Speziell die Gamification steigert das Engagement, die Motivation und die Produktivität, indem sie Funktionen und Belohnungssysteme aus der digitalen Welt und den sozialen Medien einführt – wie in einem Videospiel, bei dem es zwei Gewinner gibt: Gen Z und die Arbeitgeber.
Beispiel Produktions- und Intralogistik: Hier bekommt der Begriff Spielzeiten mithilfe von Gamification eine ganz neue Bedeutung.

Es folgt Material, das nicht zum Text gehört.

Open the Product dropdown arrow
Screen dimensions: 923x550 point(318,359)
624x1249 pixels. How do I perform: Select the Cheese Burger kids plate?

In den Hauptanwendungsbereichen Kommissionierung und Verpackung im Outbound sind schnellere Abläufe bei deutlich geringerer Fehlerquote möglich, signifikante Effizienzsteigerungen die Regel. Keine Gamifiction, sondern reale Zahlen. Vergleichbare Quoten sind sonst nur über die Einführung neuer Technologien wie Pick-by-Voice realisierbar. Gamification-Applikationen aber sind als SaaS-Lösungen mit überschaubaren Investitionen schnell und ohne grundsätzliche Änderung der Prozesse zu implementieren. Plug&Play, im wahrsten Sinne des Wortes.
Die Rankings und Belohnungssysteme im Zuge der Gamification transportieren den Leistungsgedanken in die Neuzeit, und zwar generationsübergreifend.
Dirk Teschner, Senior Vice President & Managing Director Germany bei Infios.
Die Gen Z steht oftmals im Ruf, nicht besonders ehrgeizig zu sein. Wir beobachten diesbezüglich einen gegenläufigen Trend: Die Rankings und Belohnungssysteme im Zuge der Gamification transportieren den Leistungsgedanken in die Neuzeit, und zwar generationsübergreifend. Auch einem Baby-Boomer muss man die Ernsthaftigkeit eines spielerischen Umgangs mit der Arbeit nicht groß erklären, wenn die Anreize stimmen und Tätigkeit dadurch abwechslungsreicher gestaltet werden kann. Es ist wichtig, zu verstehen, welche Belohnungen welche Mitarbeiter wie motivieren. Interessant dabei ist, dass z.B. in den USA häufig freie Tage als Belohnung eingesetzt werden, in Europa ziehen eher monetäre Anerkennungen.
Gamification ist immer auch eine Frage der Unternehmenskultur. Natürlich braucht es klare Regelungen, z.B. hinsichtlich des Datenschutzes. So sollten u.a. statt der Klarnamen Avatare genutzt werden. Aber bei aller Anonymisierung und Abstrahierung: Hinter jedem Avatar steckt immer auch ein Mensch. Wer das vergisst, für den ist schnell Game-over. Wer sich dessen bewusst ist, für den birgt Gamification enormes Potenzial.